What are Guided Discovery Problems?
Through intriguing puzzles to solve, structured hands-on activities, carefully worded leading questions, crucial hints, and just-in-time presentations of information, guided discovery problems escort students step-by-step through the discovery process, giving them a tantalizing taste of the most delicious part of science.
Why Use Guided Discovery Problems?
Guided discovery problems can be fun, which, all by itself, may be a good enough reason to use them. But, perhaps more important, well-designed guided discovery problems are nicely aligned with research findings on how students learn science.

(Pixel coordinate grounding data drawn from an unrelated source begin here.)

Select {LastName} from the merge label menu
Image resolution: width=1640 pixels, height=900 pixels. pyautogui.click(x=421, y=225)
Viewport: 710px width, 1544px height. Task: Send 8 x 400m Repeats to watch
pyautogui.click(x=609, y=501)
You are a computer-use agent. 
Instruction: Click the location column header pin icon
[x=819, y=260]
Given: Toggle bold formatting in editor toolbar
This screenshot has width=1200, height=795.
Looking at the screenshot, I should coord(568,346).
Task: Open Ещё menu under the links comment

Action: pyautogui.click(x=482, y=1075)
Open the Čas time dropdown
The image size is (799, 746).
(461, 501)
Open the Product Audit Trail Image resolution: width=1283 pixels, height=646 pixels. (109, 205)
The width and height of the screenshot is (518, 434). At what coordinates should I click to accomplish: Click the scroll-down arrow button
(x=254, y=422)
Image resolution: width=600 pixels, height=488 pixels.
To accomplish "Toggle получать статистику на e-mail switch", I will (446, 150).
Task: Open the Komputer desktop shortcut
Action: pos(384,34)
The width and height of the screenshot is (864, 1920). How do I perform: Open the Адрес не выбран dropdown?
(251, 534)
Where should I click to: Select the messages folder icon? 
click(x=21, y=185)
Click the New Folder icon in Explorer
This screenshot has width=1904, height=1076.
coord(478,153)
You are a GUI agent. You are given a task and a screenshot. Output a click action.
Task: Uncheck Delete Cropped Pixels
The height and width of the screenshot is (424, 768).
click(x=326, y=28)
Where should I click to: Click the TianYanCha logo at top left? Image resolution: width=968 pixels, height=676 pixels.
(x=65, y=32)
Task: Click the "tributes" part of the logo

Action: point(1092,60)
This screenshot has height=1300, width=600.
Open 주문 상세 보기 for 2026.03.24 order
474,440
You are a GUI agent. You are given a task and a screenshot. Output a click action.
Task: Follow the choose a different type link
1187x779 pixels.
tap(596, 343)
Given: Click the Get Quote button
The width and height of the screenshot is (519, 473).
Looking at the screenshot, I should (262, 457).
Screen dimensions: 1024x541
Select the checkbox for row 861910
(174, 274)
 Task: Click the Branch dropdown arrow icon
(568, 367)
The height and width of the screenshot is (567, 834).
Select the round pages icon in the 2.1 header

As stated by the National Research Council (2000, Inquiry and the National Science Education Standards: A Guide for Teaching and Learning (more info) , p. 116-120):
- Understanding science is more than knowing facts.
- Students build new knowledge and understanding on what they already know and believe.
- Students formulate new knowledge by modifying and refining their current concepts and by adding new concepts to what they already know.
- Learning is mediated by the social environment in which learners interact with others.
- Effective learning requires that students take control of their own learning.
- The ability to apply knowledge to novel situations, that is, transfer of learning, is affected by the degree to which students learn with understanding.
How to Use Guided Discovery Problems
Guided-discovery problems can be incorporated into lecture, lab, and field courses. They are ideal cooperative learning activities. They also fit beautifully into the exploration phase of the learning cycle approach to teaching (Brown and Abell, 2007), and are especially effective when they are assigned before any lectures or readings on the topic. Because guided-discovery problems are time-consuming and foster deep learning, they are best used to teach course material that is especially important, conceptually difficult, or counter-intuitive.
In order to succeed, a guided-discovery problem must be adequately scaffolded (Hogan and Pressley, 1997; Hmelo-Silver and others, 2007) so that students remain within their "zone of proximal development," the zone between what they can do on their own and what they can't do, even with help (Vygotsky, 1978).